Too Many Possible Treatments for Blood Cancers?

Fierce Pharma had a fascinating article this week called "An abundance of CAR-Ts: $37B cell therapy cancer market can't support 'congested' pipeline, report says." It's actually a commentary on a report from a company called GlobalData. 

The bottom line is this: Because of the success of CAR-T for blood cancers (not just Follicular Lymphoma, but several blood cancers), lots of companies are developing their own versions of CAR-T and other cellular therapies. There's just no way that all of those treatments will be possible.

Right now, according to the report, there are about 800 different cellular therapies in "the pipeline," in different stages of development. These include mostly CAR-T treatments, but also some others, like CAR-NK (which use Natural Killer cells instead of T cells) and TILs (Tumor-Infiltrating Lymphocytes). They all work in the same general way, using immune cells to kill off cancer cells. The report looks at five different blood cancers (not FL specifically, but all B Cell Lymphomas).

It's all pretty interesting. As I said in my last post, even though it seems like I've been writing lately about treatments that aren't going to be approved, it's important to remember that fewer than 10% of treatments ever make it to the treatment room. So in some ways it's not surprising that there are so many CAR-T treatments being developed. There's no way they'll all make it.

But it's also a little problematic. 800 treatments means there are a lot of resources being put into something that might be better used somewhere else. Every one of those treatments will need to be at least a little bit different from what is available. And that's certainly possible -- even the CAR-Ts that are available now have improved in the few years since approval. There is always room for improvement. But it seems like too much money, and too many smart people, working on the same problem. 
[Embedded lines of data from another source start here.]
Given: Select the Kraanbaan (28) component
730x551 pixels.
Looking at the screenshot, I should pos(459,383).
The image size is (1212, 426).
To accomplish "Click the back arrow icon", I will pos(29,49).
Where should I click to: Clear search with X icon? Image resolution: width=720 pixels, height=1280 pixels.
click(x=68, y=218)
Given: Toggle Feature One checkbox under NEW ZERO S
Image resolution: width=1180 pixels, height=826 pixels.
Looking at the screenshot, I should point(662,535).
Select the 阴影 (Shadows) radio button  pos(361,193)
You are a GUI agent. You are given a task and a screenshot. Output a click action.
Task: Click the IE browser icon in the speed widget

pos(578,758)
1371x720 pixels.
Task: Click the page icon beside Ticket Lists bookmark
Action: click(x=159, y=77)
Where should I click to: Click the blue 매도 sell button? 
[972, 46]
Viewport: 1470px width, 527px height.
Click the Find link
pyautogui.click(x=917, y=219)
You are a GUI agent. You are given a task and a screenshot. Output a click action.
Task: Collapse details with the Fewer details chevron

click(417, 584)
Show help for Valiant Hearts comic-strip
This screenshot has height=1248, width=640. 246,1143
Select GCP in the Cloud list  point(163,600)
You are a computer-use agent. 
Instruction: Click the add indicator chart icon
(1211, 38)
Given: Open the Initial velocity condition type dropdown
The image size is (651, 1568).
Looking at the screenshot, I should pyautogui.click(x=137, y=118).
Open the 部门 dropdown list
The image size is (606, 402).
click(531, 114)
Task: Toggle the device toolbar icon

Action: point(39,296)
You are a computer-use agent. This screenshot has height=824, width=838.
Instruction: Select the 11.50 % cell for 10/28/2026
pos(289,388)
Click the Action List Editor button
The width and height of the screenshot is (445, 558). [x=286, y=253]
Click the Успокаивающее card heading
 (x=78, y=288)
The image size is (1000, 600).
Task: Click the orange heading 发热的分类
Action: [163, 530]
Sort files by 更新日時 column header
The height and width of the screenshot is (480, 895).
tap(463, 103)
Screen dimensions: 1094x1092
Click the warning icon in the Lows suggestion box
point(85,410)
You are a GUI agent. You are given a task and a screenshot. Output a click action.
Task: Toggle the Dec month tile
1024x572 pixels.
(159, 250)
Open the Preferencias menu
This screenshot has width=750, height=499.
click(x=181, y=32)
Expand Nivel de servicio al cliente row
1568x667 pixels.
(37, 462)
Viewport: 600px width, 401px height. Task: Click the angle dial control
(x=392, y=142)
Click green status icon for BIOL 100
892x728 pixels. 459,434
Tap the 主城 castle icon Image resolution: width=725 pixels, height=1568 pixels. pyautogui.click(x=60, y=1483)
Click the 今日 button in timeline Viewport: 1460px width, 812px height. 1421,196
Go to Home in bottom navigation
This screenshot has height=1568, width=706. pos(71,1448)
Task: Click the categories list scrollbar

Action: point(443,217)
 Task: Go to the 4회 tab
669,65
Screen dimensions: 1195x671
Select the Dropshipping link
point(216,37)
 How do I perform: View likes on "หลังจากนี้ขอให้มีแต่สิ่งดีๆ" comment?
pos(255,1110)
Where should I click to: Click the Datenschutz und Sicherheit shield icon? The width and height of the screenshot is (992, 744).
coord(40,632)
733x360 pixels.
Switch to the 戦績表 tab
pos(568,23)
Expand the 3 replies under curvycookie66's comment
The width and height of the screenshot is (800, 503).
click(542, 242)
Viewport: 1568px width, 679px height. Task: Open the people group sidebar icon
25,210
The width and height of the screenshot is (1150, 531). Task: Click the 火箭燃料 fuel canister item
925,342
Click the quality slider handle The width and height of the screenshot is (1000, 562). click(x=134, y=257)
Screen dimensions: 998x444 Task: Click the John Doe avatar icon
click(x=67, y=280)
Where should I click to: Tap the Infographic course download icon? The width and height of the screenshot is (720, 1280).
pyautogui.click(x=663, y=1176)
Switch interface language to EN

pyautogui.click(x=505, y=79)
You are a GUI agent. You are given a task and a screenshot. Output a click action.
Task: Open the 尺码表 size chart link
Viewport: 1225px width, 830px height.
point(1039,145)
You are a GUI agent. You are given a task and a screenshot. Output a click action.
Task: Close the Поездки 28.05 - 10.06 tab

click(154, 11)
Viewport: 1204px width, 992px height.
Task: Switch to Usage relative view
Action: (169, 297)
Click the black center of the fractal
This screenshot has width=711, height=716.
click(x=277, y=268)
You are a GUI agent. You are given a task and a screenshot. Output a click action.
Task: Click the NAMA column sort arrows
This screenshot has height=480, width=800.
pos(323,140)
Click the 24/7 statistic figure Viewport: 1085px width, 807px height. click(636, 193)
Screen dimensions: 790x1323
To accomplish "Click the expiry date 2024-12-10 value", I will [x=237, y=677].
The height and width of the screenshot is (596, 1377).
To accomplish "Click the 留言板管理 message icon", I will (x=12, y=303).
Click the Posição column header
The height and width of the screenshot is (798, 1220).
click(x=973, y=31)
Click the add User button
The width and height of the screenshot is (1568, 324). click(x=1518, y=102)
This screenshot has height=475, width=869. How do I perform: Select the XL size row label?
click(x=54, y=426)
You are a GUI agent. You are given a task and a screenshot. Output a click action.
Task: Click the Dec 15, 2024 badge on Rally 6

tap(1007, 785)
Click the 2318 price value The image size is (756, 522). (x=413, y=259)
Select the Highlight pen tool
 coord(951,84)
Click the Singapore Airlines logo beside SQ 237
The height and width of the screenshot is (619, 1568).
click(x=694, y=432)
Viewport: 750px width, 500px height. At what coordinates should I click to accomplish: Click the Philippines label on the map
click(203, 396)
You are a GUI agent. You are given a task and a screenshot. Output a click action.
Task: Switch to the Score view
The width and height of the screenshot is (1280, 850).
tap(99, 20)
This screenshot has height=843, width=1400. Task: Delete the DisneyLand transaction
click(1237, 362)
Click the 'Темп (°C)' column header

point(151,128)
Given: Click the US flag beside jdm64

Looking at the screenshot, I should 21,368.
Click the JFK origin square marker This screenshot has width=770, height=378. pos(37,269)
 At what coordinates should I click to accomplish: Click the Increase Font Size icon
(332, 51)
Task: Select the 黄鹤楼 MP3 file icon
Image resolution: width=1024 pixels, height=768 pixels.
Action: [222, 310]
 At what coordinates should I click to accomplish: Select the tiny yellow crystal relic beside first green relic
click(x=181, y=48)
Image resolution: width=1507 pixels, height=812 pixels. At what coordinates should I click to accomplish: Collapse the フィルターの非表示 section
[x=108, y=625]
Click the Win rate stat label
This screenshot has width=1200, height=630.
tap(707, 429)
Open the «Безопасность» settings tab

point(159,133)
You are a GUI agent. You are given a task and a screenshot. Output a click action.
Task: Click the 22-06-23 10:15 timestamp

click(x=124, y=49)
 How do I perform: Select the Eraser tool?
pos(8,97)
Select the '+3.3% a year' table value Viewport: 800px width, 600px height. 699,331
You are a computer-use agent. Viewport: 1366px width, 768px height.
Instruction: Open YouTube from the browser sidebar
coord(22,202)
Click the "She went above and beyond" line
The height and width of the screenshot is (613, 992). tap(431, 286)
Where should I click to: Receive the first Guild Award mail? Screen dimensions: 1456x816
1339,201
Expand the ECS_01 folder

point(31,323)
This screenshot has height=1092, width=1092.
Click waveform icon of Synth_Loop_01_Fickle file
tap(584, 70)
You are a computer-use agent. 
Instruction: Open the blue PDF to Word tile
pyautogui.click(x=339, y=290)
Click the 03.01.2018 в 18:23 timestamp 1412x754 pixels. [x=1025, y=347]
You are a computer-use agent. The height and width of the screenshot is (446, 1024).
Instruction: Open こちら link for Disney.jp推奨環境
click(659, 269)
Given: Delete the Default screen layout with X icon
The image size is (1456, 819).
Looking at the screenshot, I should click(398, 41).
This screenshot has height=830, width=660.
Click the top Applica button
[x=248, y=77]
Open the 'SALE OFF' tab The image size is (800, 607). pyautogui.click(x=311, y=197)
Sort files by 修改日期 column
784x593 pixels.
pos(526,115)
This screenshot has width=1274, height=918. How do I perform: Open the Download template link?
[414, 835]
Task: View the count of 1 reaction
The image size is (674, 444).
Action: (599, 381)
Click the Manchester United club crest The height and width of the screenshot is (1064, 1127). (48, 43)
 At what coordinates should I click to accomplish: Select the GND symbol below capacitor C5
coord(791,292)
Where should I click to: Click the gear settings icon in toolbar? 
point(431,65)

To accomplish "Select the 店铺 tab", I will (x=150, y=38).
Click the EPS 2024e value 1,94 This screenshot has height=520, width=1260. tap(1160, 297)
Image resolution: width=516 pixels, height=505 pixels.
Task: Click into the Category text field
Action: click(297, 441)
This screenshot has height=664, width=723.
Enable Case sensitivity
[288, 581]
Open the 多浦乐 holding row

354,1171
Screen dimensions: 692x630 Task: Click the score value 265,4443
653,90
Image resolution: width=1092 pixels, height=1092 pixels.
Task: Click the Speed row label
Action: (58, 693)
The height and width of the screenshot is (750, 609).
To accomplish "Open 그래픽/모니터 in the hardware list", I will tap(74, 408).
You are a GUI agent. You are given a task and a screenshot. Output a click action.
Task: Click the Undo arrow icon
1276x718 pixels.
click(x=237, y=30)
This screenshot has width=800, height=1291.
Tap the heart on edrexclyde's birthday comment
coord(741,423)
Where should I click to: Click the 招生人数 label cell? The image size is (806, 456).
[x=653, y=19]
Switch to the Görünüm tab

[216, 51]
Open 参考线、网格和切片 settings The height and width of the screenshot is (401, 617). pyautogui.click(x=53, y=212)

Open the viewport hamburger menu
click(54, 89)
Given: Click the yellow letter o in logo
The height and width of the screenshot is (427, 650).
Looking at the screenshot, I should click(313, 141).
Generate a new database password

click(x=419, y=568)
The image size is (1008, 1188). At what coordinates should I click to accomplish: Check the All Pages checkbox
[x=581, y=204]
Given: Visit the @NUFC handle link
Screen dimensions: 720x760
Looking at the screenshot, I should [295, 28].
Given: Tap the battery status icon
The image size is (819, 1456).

The report gives an example: most of the CAR-T treatments being developed are autologous. In other words, they use an individual patient's own cells to develop the treatment. There are not nearly as many allogeneic, or "off the shelf" treatments being developed. These are the kind of treatments that use one set of cells that might be given to any patient (or to many patients). The time and expense of developing an individual treatment would be gone. Cheaper and easier. 

Unfortunately, that's not where the resources are going. CAR-T treatments are autologous, and they are very popular, so that's what we'll develop. 

I think the GlobalData report is mostly aimed at those in the pharmaceutical industry, as a warning that this trend could bring problems. 

But that warning is very important for us as patients, too. As I have been saying, resources are probably going in the wrong direction. I think about the problems with PI3K Inhibitors, and so many of them being pulled (or pulling themselves) from the market all at once. Part of the problem was safety issues that came up. But the other part of the problem was the difficulty the companies were having in getting patients into clinical trials so they could provide more data for the FDA. When there are multiple treatments that essentially do the same thing, at some point, there aren't going to be enough patients around to test them. (And I know that the PI3K inhibitors were all slightly different, but obviously not different enough.)

So that's the potential lesson here -- at some point, we're going to have too many choices. I've made this point before: it seems like the treatments that the Lymphoma community are getting most excited about are things like CAR-T and Bi-specifics. One of the things that makes them exciting is that they tend to have long PFS -- Progression Free Survival. They may not necessarily increase Overall Survival, keeping us alive longer. But they do result in longer times between treatments. That means a better Quality of Life. 

It seems to me that the future of FL will mean fewer treatments for us during our lifetimes. That means fewer overall available treatments will be necessary. So the smart move would be for a company to look in new directions, and not offer a slight variation of what's already available. Rituxan was approved in 1997. There have been a whole lot of attempts to improve on it, with darn few successes. Doctors still use it because it's what they are used to. There's a lesson there. 

Of course, this is a good time to remind everyone that I am not an oncologist or a biologist or cancer researcher. Just a patient who reads a whole lot. 

But I also have a heavy interest in seeing new treatments be successful. I hope I'm right about a few things -- that treatments get better, and better treatments become available to us.